With the disappearance of the US Airways code only a couple weeks away, you’d think American would be on lockdown in terms of making any other changes. You’d be wrong. Last Monday, September 21st, American reorganized how it parks airplanes at its Dallas/Ft Worth hub. Now, aircraft are being divided by type to try to improve operational performance. I spoke with Jeff Plant, VP of the DFW Hub to learn more.
Terminal A will now be used to serve 757s, A321s, and 737s. Meanwhile Terminal C will see A319s and MD-80s. Terminal D, the international terminal, is still a mixed bag. That will serve all international flights, of course, but that will also include some domestic flights there depending upon aircraft routing. And the widebodies? Those will go wherever needed since not every gate can handle them in each terminal anyway. (Terminal B will still be the bastion of American Eagle.)
At first blush, this split may seem kind of strange. After all, why wouldn’t the A319s and A321s be in the same place since they’re the same kind of airplane? It’s not the type of airplane that matters but rather the size.
See, the 757s, A321s, and 737s are all larger and take longer to load. They need more rampers and equipment to get them turned around. Meanwhile the MD-80s and A319s are smaller and require fewer rampers and less equipment. When gate changes occurred (and for American in Dallas, that’s pretty much constant), that made it harder to get the right people and machines in the right place at the right time.
By devoting Terminal A to the bigger airplanes, American can make sure there’s enough staffing and equipment at each gate since each flight there will need it. Meanwhile, fewer resources can be located at Terminal C where it will constantly require fewer employees working on each flight.
This also helps with crew connections. Previously, a crew might come in at one end of Terminal A and then have the next flight over at Terminal C, taking longer to get there and possibly delaying the flight if there was any delay on the inbound. According to Jeff, flight attendants are usually not switching between an MD-80 and, say, a 737 during each bid since they require different numbers of flight attendants to operate. So this means flight attendants will have shorter connections, making it easier to make up delays.
Pilots, well, that’s mostly the case, but I believe the same pilot can fly the A319 or the A321. But for the most part, this will still speed up connections.
This will also help with getting the airline off to a good start in the morning. They have a lot of airplanes they park on remote pads overnight, and then they gate them in the morning. Now they can position the 737s/A321s/757s on pads close to Terminal A and then the MD-80s/A319s close to C so they can all get on the gate quickly.
It’s also going to help with bag transfers. Knowing that certain flights will always be in certain terminals, bag routings will be more predictable and easier to staff.
This even has an impact on deicing. Jeff says that they need to do engine inspections on low-hanging engines when deicing is needed. These aircraft will be isolated better to allow personnel to stay in the same terminal.

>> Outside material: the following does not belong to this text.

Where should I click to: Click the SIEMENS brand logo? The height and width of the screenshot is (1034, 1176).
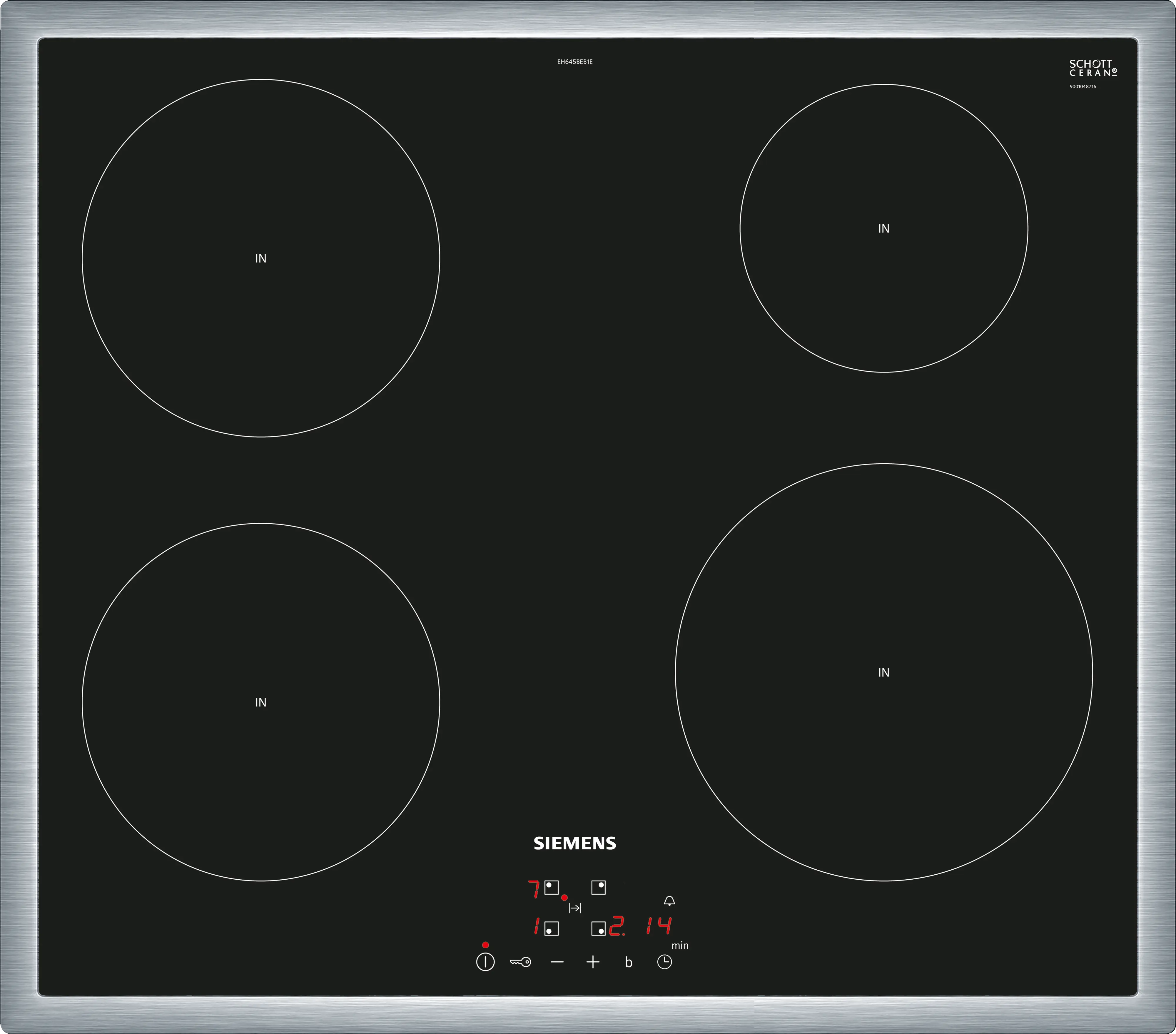coord(574,843)
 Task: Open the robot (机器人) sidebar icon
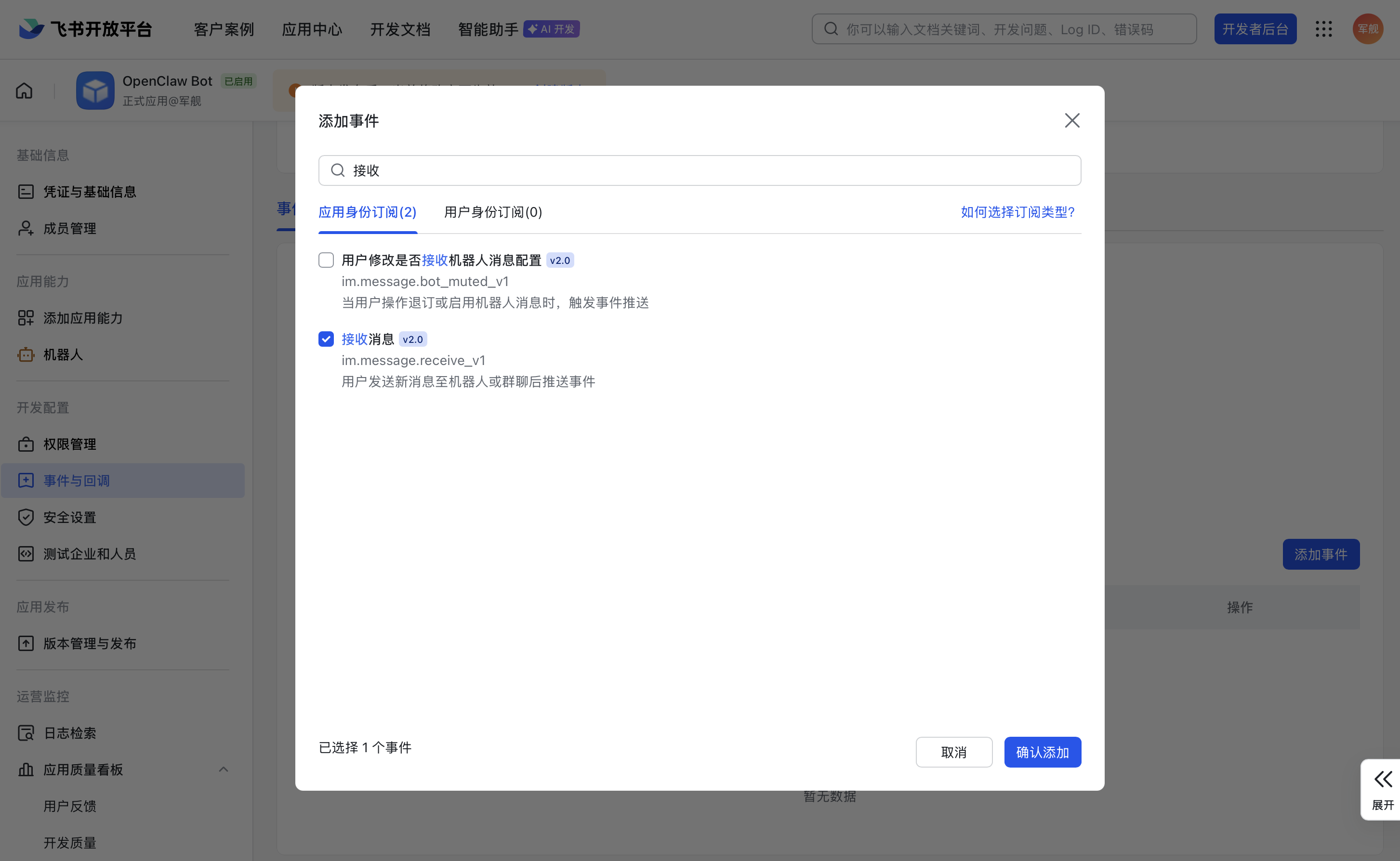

From a customer perspective, this means more predictability. If you’re starting or ending at DFW, you can at least know which terminal to park in if you know your aircraft type. And if you’re connecting, you’ll know with much greater reliability if you’ll need to switch terminals or not.
Of course, there’s a problem here. The MD-80s are rapidly retiring while more 737s and A321s are coming in all the time. So this can’t be sustainable. Jeff says that at some point, they’ll be forced to expand the Terminal A operation into Terminal C because of that. As of now, they’re using the low C gates as overflow if needed (which has been very rare), but that will just continue to grow. In a couple of years, when the MD-80s are all gone (*cry*) then it’ll be a fairly uniform operation.
At that point, they’ll still likely try to isolate the A319s since they’ll require fewer people to work the departure. I’d assume the small fleet of A320s would group with them as well, if they’re in Dallas. But it won’t be nearly the issue it is now.
How’s it been going? Well, Jeff says it’s too early to tell, but that it feels like a good move in the first week. (Jeff readily admits that “feeling” like a good move isn’t exactly a reliable metric.) Looking at on time performance doesn’t really tell us much. For September 21 through September 28, American’s on-time departures (D0) were up 7.7 points compared to September 1 through September 20. That sounds great, but American Eagle’s D0 was up 6.85 points and those saw no change to gating. In other words, results are inconclusive so far, but certainly there’s nothing bad about it from a reliability perspective.
I like these kinds of moves, even if it only matters for the next couple of years. But every little thing like this can help improve the operational performance, and that’s extremely important.